I hope u/dang sees your comment history; you are basically just spamming nerdydata.com

whatever1|6 years ago

Why regex still exists? It is unintuitive, requires mastering an obscure syntax, it is very hard to debug, and very difficult to explain to others how it works. It feels like we are trying to write intermediate code by ourselves, while we should have a human readable language that generates regex.

roryokane|6 years ago

You might be interested in “Eggex”, which aims to be a human-readable language that generates regexes. It’s currently written as a feature of the Oil shell, but in theory any tool could support them. Eggex docs: https://www.oilshell.org/release/latest/doc/eggex.html. Recent blog post about their development: https://www.oilshell.org/blog/2019/12/22.html.

However, Eggexes are a thin, mostly-syntactic layer over regexes.
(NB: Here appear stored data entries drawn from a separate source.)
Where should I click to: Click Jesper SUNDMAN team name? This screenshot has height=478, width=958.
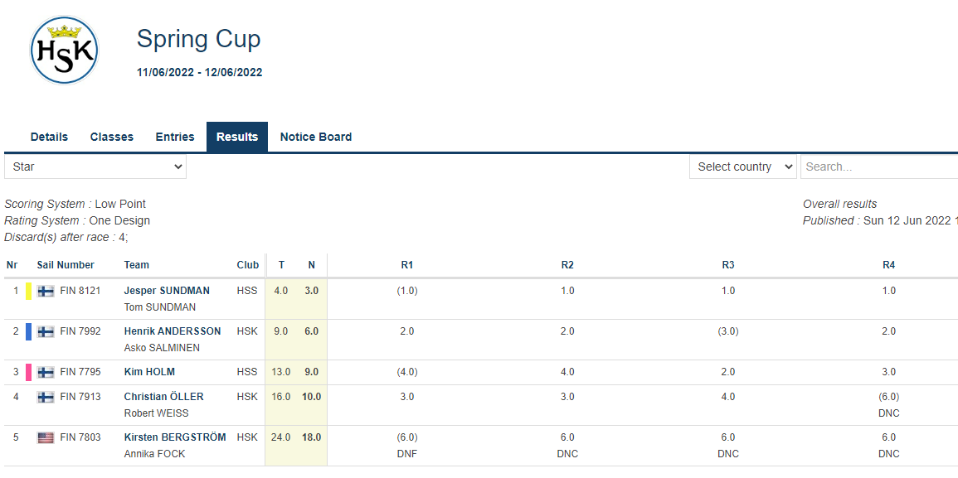pyautogui.click(x=167, y=291)
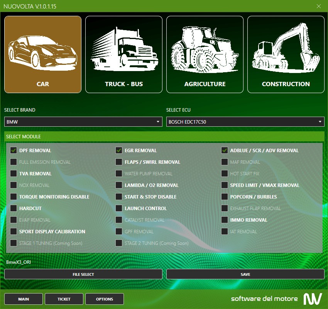Viewport: 328px width, 309px height.
Task: Check the POPCORN / BURBLES option
Action: tap(224, 197)
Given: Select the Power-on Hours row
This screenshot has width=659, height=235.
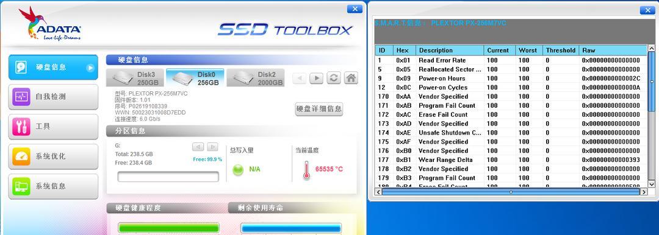Looking at the screenshot, I should (x=511, y=79).
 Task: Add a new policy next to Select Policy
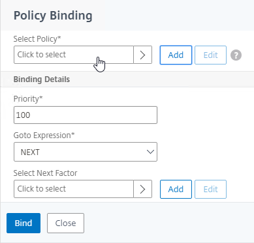176,55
You still have to understand the regex engine to use them. If this sounds useless to you because you don’t currently understand any flavor of regex or parsing, I encourage you not to give up on learning regexes. (https://www.regular-expressions.info/ was how I learned; it’s a great tutorial.) Text-parsing engines, including regex engines, are a powerful concept that can be used in many situations, and I think it’s worth spending the effort learning them until, to paraphrase another commenter, regexes become the human-readable language you were searching for. Or Eggexes, at least.

GrantZvolsky|6 years ago

The investment into learning regexes is worth it if you write or read enough of them. They become the human readable language you speak of, eventually. The question is where the threshold lies.

frabert|6 years ago

Do it! You will find that it's very easy, but the result will either be extermely verbose or just like regex. Since most regexes (at least for me) are meant as one-time-use, the extra verboseness has no added benefit. If you have complex needs, you should probably be using something other that regex, anyways.

tyingq|6 years ago

"Why regex still exists?"

Is there an alternative that is clearly superior?

GordonS|6 years ago

Because it's really powerful, and some people actually like it (I'm one of them).

I can understand that a complex pattern might look scary if you're unfamiliar, but if you work with it long enough, you can put patterns together with relative ease.